The tasks
**1)** According to the Z axis design post, how close to the bottom of the Z axis does the bed get before the Z max switch stops the Z motor?
**2)** Carry on the Z axis design post from its final sentence.

Text section
——————

Saturday, July 22, 2017

UMMD Belt Lifted Z Axis Design, part 3

I decided that two equal length belts would be better than the single long belt.  The two belts will stretch equally, keeping the bed level under load.

Complete Z axis rev 3 design.

I put a longer shaft on the worm drive, added pillow block bearings and two 36 tooth drive pulleys to both ends of the drive shaft, finalized designs for the belt clamps and the Z=0 and Z max limit switches, and ran more tests.

Close-up CAD rendering of the bottom of the Z axis.  The switch on the left is the Z max limit switch that gets bumped by the belt clamp on the left side of the bed support.  Orange parts are printed in ABS.  This is not the final belt clamp design on the left side- a ramp was added to bump the roller on the Z max switch.

Belt Clamps

I experimented with different belt clamp designs as I developed the three different versions of the Z axis.  In the end it came down to a choice between two designs.

The first design used printed teeth to engage the belt's teeth.

The second design used a short segment of belt to engage the belt's teeth.
I tried pulling on the belts when they were inserted into the clamps and found that the first design tried to flex open much more than the second design, so I went with the second design, printed in ABS to withstand warm temperatures inside the printer.  Both clamps have metal plates preventing the belts from migrating out of their slots.

Z max Switch

I used an industrial surplus snap action switch that I found in a box at the makerspace and printed a mount using ABS.  It attaches to the frame using a single t-nut and can be moved up or down by sliding it into position in the slot in the frame.  It is positioned to stop the Z motor when the bed gets within about 1 mm of the bottom of the Z axis.

UMMD Zmax limit switch operation from Mark Rehorst on Vimeo.

Z=0 switch

The Z=0 switch determines how high the nozzle will be above the bed for that critical first layer.  There are two common methods for adjusting the Z=0 position.  First, oldest, and most common is a simple screw that bumps a switch telling the controller that the bed is at the Z=0 position.  More recently, the proliferation of poorly designed and built printers has been enabled by autoleveling that attempts to compensate for unflat, unlevel beds and automatically sets the Z=0 position.  Yuck!

——————

Data
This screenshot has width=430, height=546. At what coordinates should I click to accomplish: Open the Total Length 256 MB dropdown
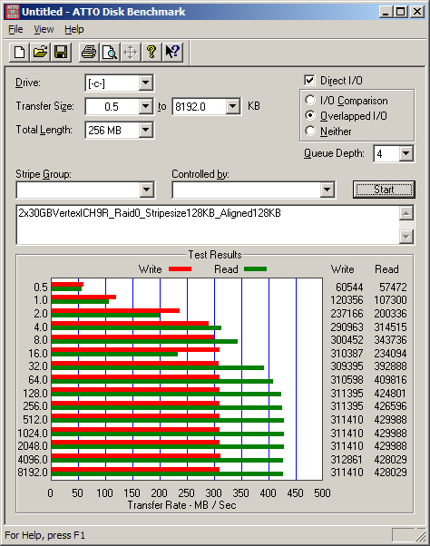145,131
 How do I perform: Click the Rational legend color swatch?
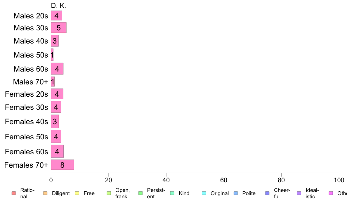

——————

Task answers
**1)** Within about 1 mm.

**2)**
The problem with the screw adjustment is that when you need to adjust the Z=0 position, the threads of the screws commonly used are much too coarse.  You might need to adjust the bed position by 50 um but the bed will move by 700-800 um per revolution of the screw.  That means small adjustments have to be made using tiny, fractional rotations that are hard to judge, usually resulting in overshoot.

That problem was fixed with a screw mount using a lever and cam that travels with the bed and bumps the switch mounted on the printer's frame.  The lever and cam provide about an 8:1 reduction in the motion of the screw, making a 50 um adjustment requires a 1/2 turn of the screw.  It is easy to make fine adjustments without overshooting your target.  The lever/cam turn on a bearing removed from a hard disk drive resulting in very high precision.

Z=0 switch action.  The screw pushes the lever, the cam bumps the switch, providing about 8:1 reduction in screw pitch.  The small square block is a magnet that keeps the lever in contact with the end of the screw.    The metal bracket screws to the right side Z axis belt clamp.
Here's what it looks like, all blue parts are printed ABS.

Fine Adjusting Z=0 Switch for 3D Printer from Mark Rehorst on Vimeo.

Top End of the Z Axis

The pulley plates at to top of the Z axis were reused from the rev 2 design.  Two 5/6-18 carriage bolts hold the 1/4" aluminum plate just above the ends of the linear guides.  The pulley, a pair of stacked F608zz bearings are screwed to the plate using a shoulder screw and a couple nylon washers as spacers.  The bed support shelves are cut from 1/4" thick aluminum L stock and are screwed directly to the bearing blocks on the linear guides.  I originally tried 1/8" thick L stock but found it too flexible- when I had to apply some force to remove prints the bed moved more than I liked (it would probably be OK when printing, the movement just bothered me).  The left side belt clamp is sandwiched between an aluminum plate (barely visible in the photo) and the bed support shelf.  The aluminum plate covers the belt slot in the clamp and prevents the belt from exiting the clamp.

Top of the Z axis on the left side.  The bed support shelf is cut from 1/4" thick aluminum angle stock.  The belt clamp is printed ABS.  The pulley is two stacked F608zz bearings mounted on a 1/4" thick aluminum plate using a shoulder screw.  the belt clamp has a ramp that bumps the roller on the Z max switch at the bottom of the Z axis.

The right side is almost the mirror image of the left side, except that the belt clamp is sandwiched between the Z=0 switch bracket and the bed support shelf.  You can see that assembly better in the video, above than in the photo, below.

Top of the Z axis on the right side.  The Z=0 adjuster screw mounts on a piece of angle stock that holds the belt clamp on the bed support shelf.

Belt Stretch

A lot of people won't use belts to lift the Z axis because they worry about the effect of belt stretch on the print quality and accuracy.  I was a little concerned, too, until I did some tests and calculations.

Z axis rev 3, bed loaded with 4 kg to measure belt stretch.
When I tested the Z axis rev 2 under load, the belt stretched 128 um/kg of load.  Rev 3, with shorter, equal length belts stretches about 42 um/kg, a 3X improvement.

But what about that 42 um stretch?  If you're printing in 250 um layers, that's 16% of a layer thickness.  That's got to have some effect on the print quality, doesn't it?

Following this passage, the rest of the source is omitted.